--- PAGE EXTRACT ---

There is a special convention for the ``WARNING`` level: if the message format string is ``"%s%s> %s"`` the second
argument is rendered in a dimmed style and the ``>`` acts as a separator. This is the pattern tox itself uses to show
the tox-environment prefix:

.. code-block:: python

    # The second argument (plugin name) appears dimmed, followed by "> message"
    logging.warning("%s%s> %s", "", "my-plugin", "This is a warning message")

For other levels (including ``ERROR``), the entire line is colored, so inline formatting is not possible.

.. note::

    Color is controlled by the ``--colored`` flag and the ``NO_COLOR`` / ``FORCE_COLOR`` environment variables. Plugin
    code does not need to handle color escapes manually.

Debug output
============

At ``-vvv`` (``DEBUG`` level), tox adds extra metadata to every log line:

- elapsed time in milliseconds
- one-letter level indicator (``D``, ``I``, ``W``, ``E``, ``C``)
- source file and line number

This is useful for profiling and tracing plugin behavior.

Complete example
================

.. code-block:: python

    import logging

    from tox.plugin import impl
    from tox.tox_env.api import ToxEnv

    logger = logging.getLogger(__name__)


    @impl
    def tox_before_run_commands(tox_env: ToxEnv) -> None:
        # Visible at -vv or higher
        logger.info("preparing environment %s", tox_env.name)
        # Visible at -v or higher, with dimmed plugin name prefix
        logger.warning(
            "%s%s> %s", "", __package__, f"running pre-checks for {tox_env.name}"
        )

---

» DIRECTIVE:
Reproduce word for word the stretch of the tox plugin logging text from "There is a special" through "is not possible.".

--- INFORMATION SUPPLIED ---

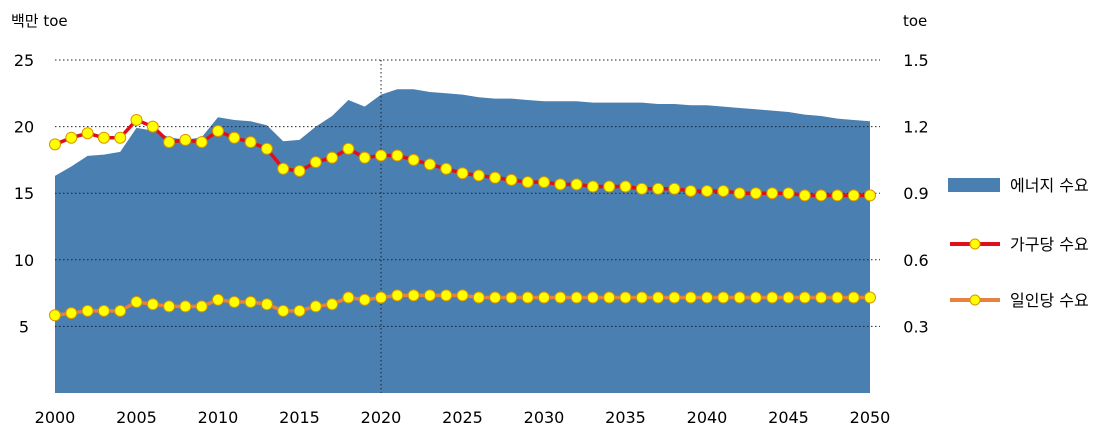 The width and height of the screenshot is (1118, 440). What do you see at coordinates (332, 304) in the screenshot?
I see `series-2-point-2017` at bounding box center [332, 304].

---

» SOLUTION:
There is a special convention for the ``WARNING`` level: if the message format string is ``"%s%s> %s"`` the second
argument is rendered in a dimmed style and the ``>`` acts as a separator. This is the pattern tox itself uses to show
the tox-environment prefix:

.. code-block:: python

    # The second argument (plugin name) appears dimmed, followed by "> message"
    logging.warning("%s%s> %s", "", "my-plugin", "This is a warning message")

For other levels (including ``ERROR``), the entire line is colored, so inline formatting is not possible.